Extract to read –
Segment Open

What Would You Grab If You Had to Evacuate Your House?
June 26th, 2011How often have heard that question? The most common answers are: they would grab photos of the family and important papers if forced to run from a burning house and medications. When I had asked myself that question in the past I was sure I wouldn’t grab family pictures even though I love my family. On June 23, 2011 that very situation arose. We were told to evacuate NOW! as ashes fell from the sky on our burning mountain road. This is what I grabbed:
- dogs & dog food
- Cooler with water and soft drinks
- purse with credit cards,
- my ipod with my music
- digital camera
- Flip video camera
- macbook pro (which actually does hold a lot of family photos)
- Cellphone
- change of underwear, shorts and blouse
- pajamas
- tooth brush, tooth paste
- my inhaler and vitamins
- a second pair of flip flops
And I put the dinner dishes in the dishwasher and ran it and the disposal, as if we were going on a weekend get away.

Segment Closed

Questions –
1. From the evacuation post, retype the part that opens with the words containing "What Would You" and closes with "of family photos)".
2. Translate this sentence from the evacuation post into Spanish: "On June 23, 2011 that very situation arose."
3. In the evacuation post, what did the writer do with the dinner dishes before leaving?

Provided data –

Segment Open

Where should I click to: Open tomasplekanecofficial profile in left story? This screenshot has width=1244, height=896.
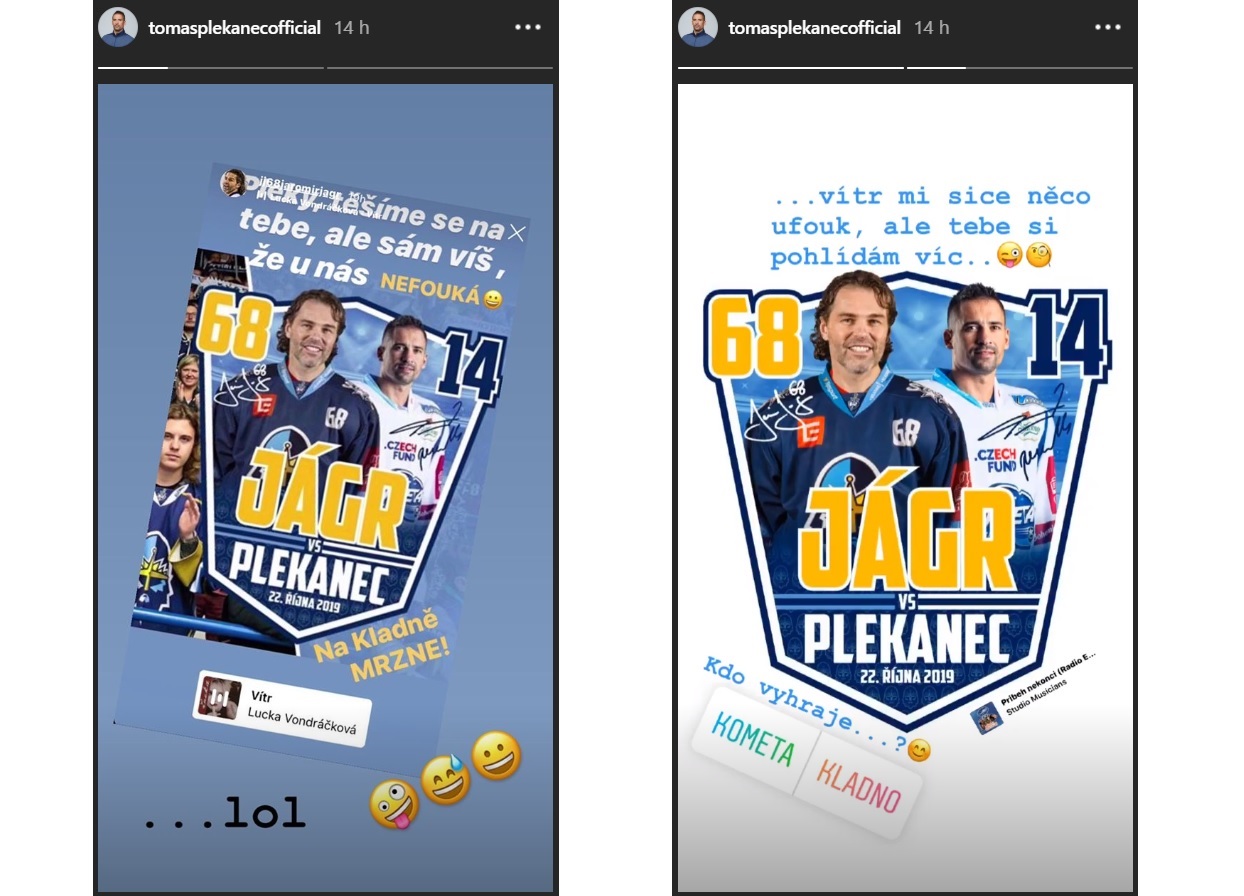coord(234,28)
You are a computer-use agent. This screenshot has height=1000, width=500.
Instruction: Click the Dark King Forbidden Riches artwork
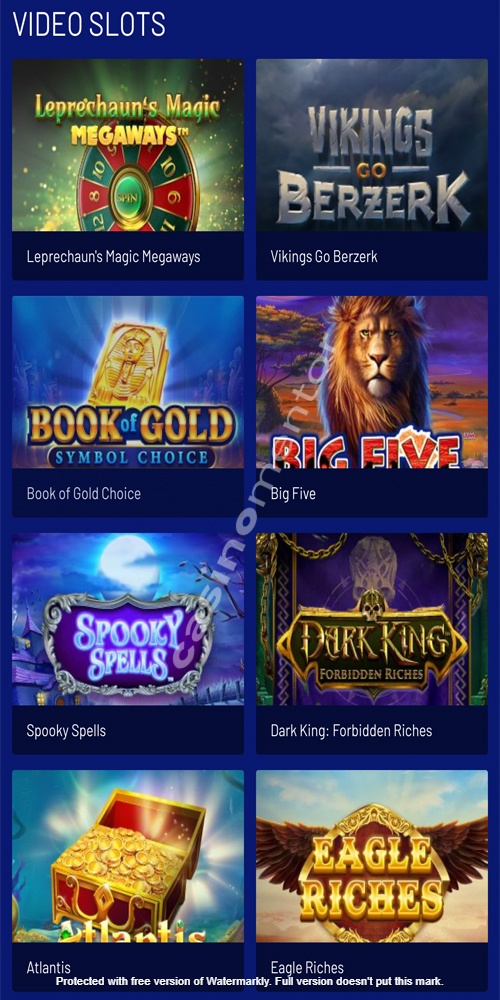tap(372, 619)
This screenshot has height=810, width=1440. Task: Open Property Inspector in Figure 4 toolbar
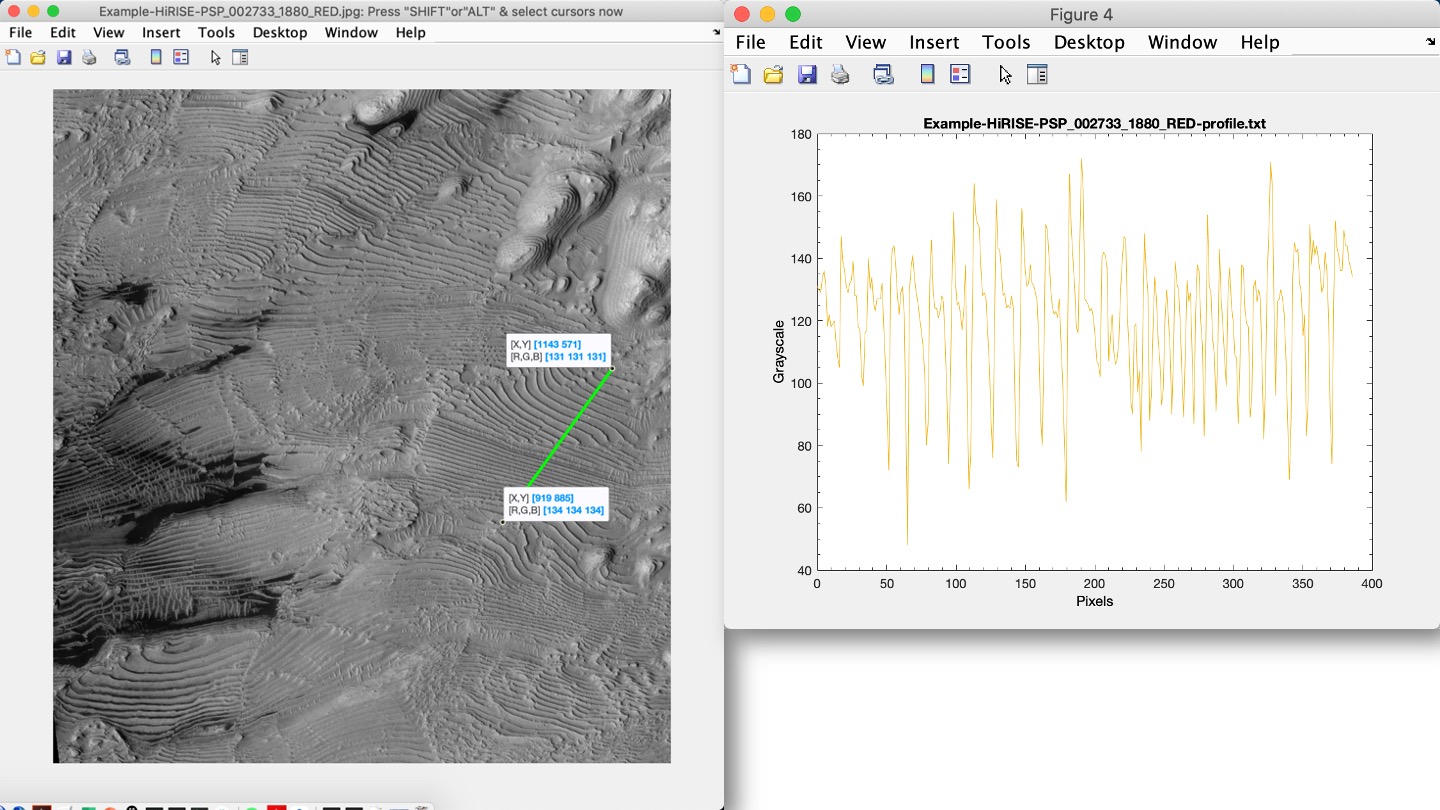[x=1037, y=75]
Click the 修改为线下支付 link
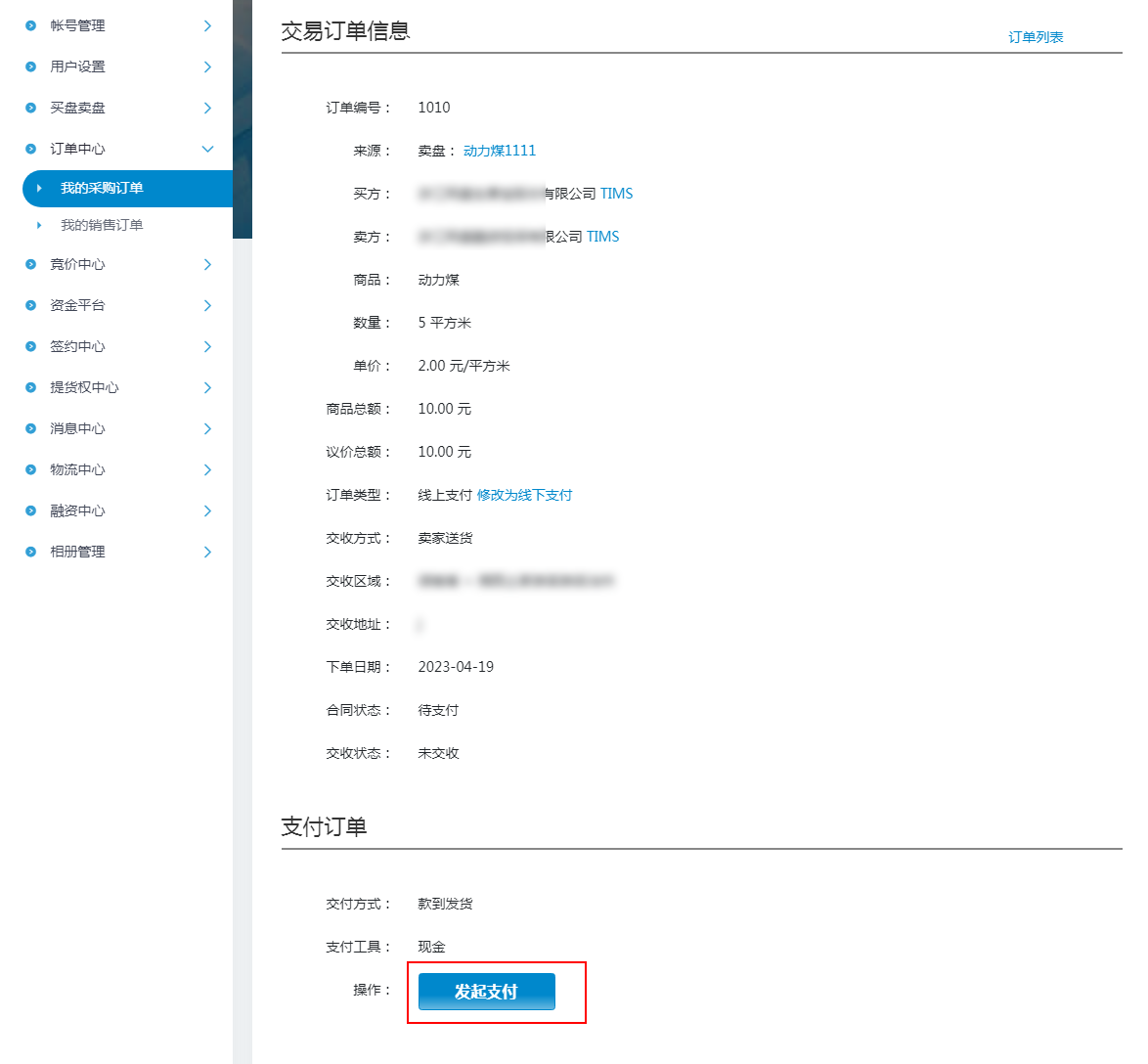This screenshot has height=1064, width=1148. [524, 495]
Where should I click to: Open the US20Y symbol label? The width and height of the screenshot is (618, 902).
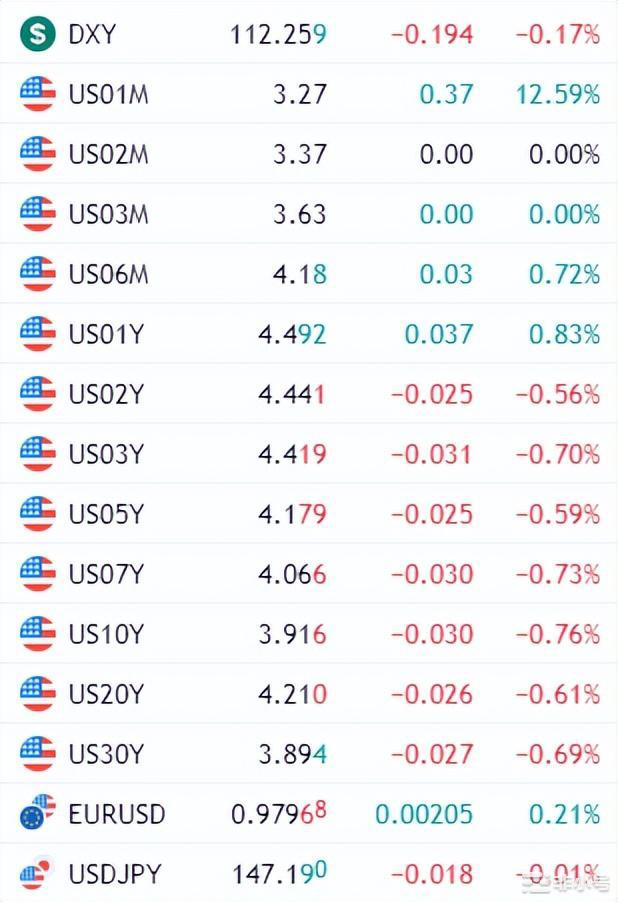point(106,694)
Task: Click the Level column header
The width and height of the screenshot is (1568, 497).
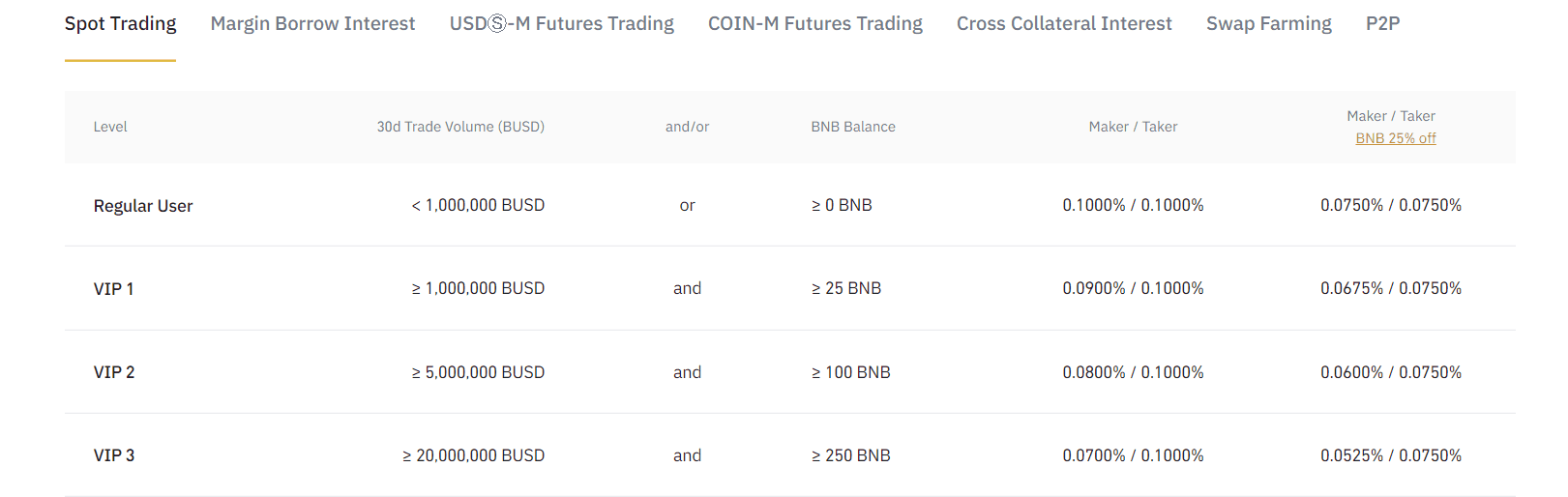Action: click(x=110, y=127)
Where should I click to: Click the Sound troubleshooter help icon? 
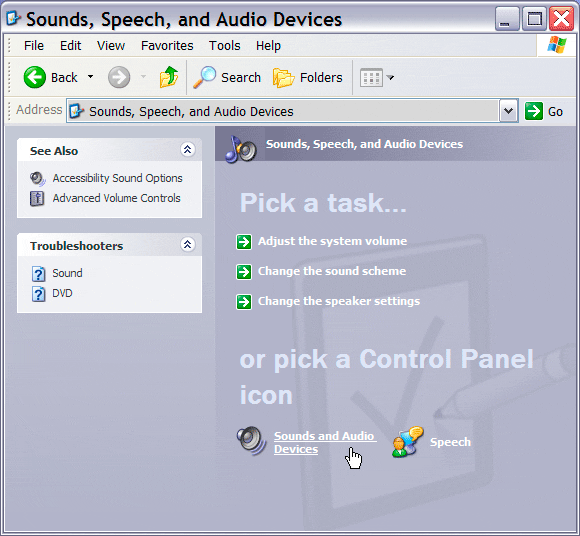pos(38,274)
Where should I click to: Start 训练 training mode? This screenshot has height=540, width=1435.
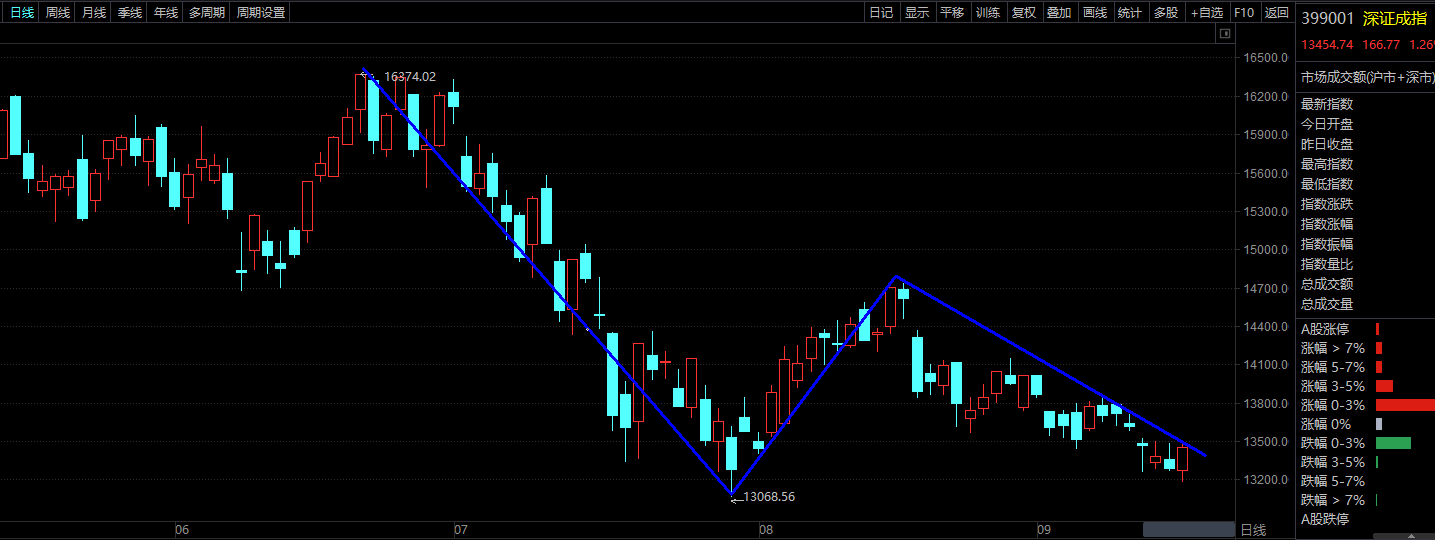click(x=988, y=13)
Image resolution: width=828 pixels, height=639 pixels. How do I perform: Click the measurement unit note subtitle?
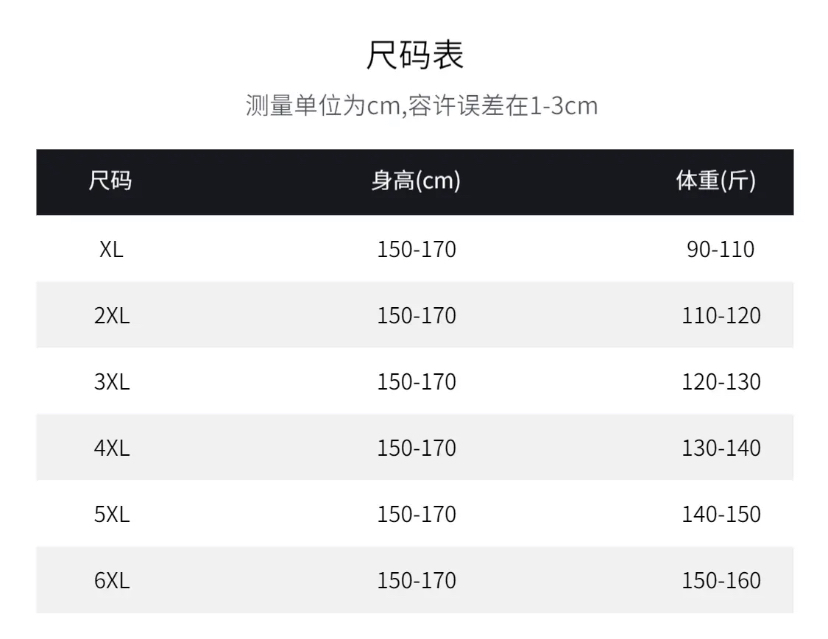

Segment Closed

Responses to the exercise –
1.
What Would You Grab If You Had to Evacuate Your House?
June 26th, 2011How often have heard that question? The most common answers are: they would grab photos of the family and important papers if forced to run from a burning house and medications. When I had asked myself that question in the past I was sure I wouldn’t grab family pictures even though I love my family. On June 23, 2011 that very situation arose. We were told to evacuate NOW! as ashes fell from the sky on our burning mountain road. This is what I grabbed:
- dogs & dog food
- Cooler with water and soft drinks
- purse with credit cards,
- my ipod with my music
- digital camera
- Flip video camera
- macbook pro (which actually does hold a lot of family photos)

2. El 23 de junio de 2011 se presentó exactamente esa situación.

3. The writer put them in the dishwasher and ran it and the disposal.